As a writer, it amazes me how high a bar Salter sets with this work. He never misses a beat. The passage devoted to light, how the sun or lamps or streetlight illuminate (or fail to illuminate) a location, could be written about and heaped with superlatives.

I won’t say much about this novel except that it should be read; this is especially the case of all those who write.
You pick up this book and you're introduced to Viri and Nedra, a couple who are married (happily, perhaps) at the dawn of the Sixties. They have two kids, and as their lives progress the couple begin to see other people. Eventually they are divorced, and each seeks a new life. Friends and lovers either fall away or die, and finally these two pass from the pages of their own lives. The novel ends.

Sounds humdrum and not worth reading, right?
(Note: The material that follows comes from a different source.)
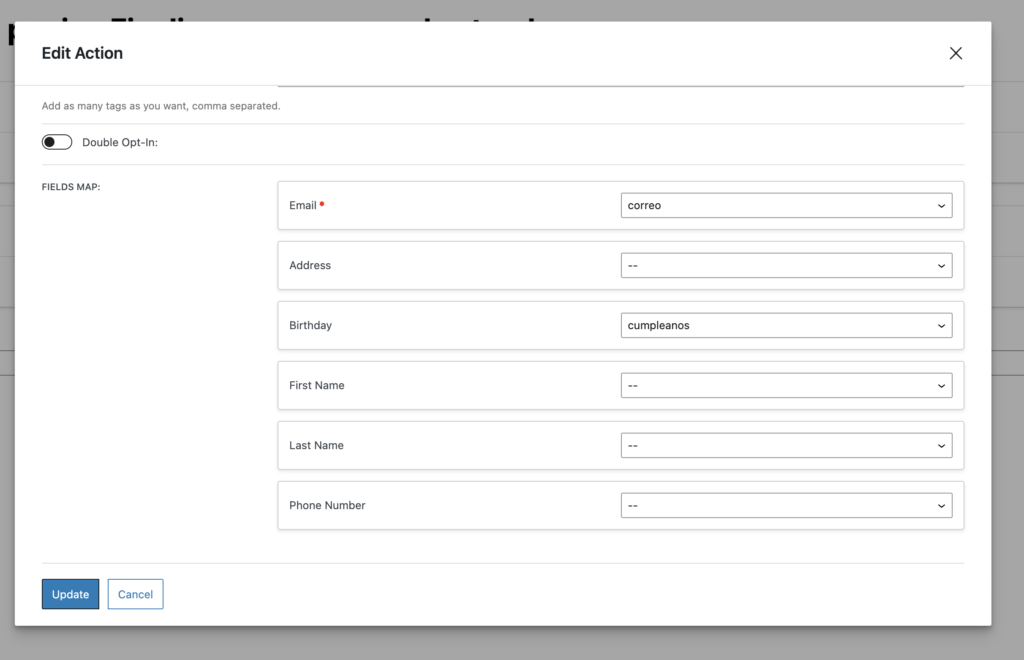
Task: Click the comma separated tags helper text
Action: coord(160,106)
That's where you're wrong: "Light Years," by James Salter, is a beautiful, heartbreaking book about people that, on the surface level, you may not give a damn about. They live the unexamined life, perhaps, or they're part of the beautiful people, with "white people problems" that don't relate to you. But their journey, apart and together, is our journey, the final destination not discriminating between rich and poor, white and black, male and female, and so on. This is a novel about the human condition; that it involves characters who could seriously be considered not even the main attractions of their own story is part of the point.

Marital infidelity reared its ugly head as the preeminent preoccupation of "serious" American novelists and short-story writers after the Second World War, and for much of the book Salter seems to be towing the line (affairs are begun and ended, alibis established, feelings that once moored two people together now drawing them apart). But the focus of his book is less in the salaciousness of illicit attractions and more in the damage done to two people who ostensibly loved one another, at least once, who are now realizing how little they still have those feelings for one another. Salter does this with beautiful prose that is evocative and shattering.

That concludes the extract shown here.